:: Problem details ::
Which lines of the entries contain the string "computer"? Please find them and copy them.

________________

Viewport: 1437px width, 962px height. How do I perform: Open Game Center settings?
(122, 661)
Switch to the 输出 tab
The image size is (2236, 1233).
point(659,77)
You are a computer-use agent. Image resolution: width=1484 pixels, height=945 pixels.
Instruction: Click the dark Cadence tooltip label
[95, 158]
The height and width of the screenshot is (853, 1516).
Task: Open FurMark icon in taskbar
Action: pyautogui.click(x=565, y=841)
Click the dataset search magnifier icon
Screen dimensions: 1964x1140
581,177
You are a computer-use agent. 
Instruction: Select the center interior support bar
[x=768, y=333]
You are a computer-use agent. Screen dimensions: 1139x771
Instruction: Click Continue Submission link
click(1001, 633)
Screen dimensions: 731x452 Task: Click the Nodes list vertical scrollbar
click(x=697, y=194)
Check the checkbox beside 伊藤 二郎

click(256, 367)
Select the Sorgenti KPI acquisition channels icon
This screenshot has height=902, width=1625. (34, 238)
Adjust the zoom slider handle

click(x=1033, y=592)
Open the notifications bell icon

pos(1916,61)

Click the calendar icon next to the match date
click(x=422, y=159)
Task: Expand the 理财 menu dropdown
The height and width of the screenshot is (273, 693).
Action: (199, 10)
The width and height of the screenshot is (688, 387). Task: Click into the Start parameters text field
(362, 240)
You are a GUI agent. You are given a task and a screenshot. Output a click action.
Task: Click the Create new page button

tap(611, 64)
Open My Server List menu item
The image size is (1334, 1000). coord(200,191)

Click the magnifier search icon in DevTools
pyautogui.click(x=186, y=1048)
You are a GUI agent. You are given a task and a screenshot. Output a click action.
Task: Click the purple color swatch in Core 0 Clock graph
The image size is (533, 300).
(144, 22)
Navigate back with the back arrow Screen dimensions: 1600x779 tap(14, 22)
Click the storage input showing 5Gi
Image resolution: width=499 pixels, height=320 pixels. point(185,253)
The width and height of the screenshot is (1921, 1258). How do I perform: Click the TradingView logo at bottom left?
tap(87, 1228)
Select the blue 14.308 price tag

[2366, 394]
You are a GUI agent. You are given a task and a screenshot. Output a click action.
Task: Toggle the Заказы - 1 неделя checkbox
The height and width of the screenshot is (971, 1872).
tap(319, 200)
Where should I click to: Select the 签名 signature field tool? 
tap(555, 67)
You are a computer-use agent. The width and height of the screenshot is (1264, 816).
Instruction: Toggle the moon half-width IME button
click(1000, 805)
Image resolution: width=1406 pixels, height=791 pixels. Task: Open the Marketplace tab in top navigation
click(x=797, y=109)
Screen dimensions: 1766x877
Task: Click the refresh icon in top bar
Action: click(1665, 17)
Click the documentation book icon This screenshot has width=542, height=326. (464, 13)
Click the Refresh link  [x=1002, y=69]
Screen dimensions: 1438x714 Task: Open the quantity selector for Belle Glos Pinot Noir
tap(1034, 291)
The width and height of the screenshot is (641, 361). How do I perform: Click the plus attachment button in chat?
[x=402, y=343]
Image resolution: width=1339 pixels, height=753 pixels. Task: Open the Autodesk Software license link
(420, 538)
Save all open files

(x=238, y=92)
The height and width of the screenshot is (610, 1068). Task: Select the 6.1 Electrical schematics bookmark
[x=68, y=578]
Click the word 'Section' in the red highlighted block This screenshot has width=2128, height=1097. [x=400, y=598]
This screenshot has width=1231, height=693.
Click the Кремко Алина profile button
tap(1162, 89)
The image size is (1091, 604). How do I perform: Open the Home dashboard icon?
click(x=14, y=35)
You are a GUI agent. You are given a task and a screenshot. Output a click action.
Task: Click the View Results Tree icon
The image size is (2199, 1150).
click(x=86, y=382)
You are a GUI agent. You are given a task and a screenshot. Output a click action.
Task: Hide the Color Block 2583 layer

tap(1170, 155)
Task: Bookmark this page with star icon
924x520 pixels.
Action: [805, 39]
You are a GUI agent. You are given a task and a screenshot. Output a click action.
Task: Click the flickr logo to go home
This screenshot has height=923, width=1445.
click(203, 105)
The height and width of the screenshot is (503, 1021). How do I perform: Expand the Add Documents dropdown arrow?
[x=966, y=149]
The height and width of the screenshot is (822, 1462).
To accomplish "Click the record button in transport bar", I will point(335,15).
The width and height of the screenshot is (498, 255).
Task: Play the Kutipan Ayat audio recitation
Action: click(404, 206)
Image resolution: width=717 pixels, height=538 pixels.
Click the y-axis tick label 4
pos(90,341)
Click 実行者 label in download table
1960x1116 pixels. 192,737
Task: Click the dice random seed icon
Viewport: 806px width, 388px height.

________________

:: Your solution ::
You are a computer-use agent. Image resolution: width=1484 pixels, height=945 pixels.
You are a computer-use agent. 
You are a computer-use agent. Screen dimensions: 1139x771
You are a computer-use agent. The width and height of the screenshot is (1264, 816).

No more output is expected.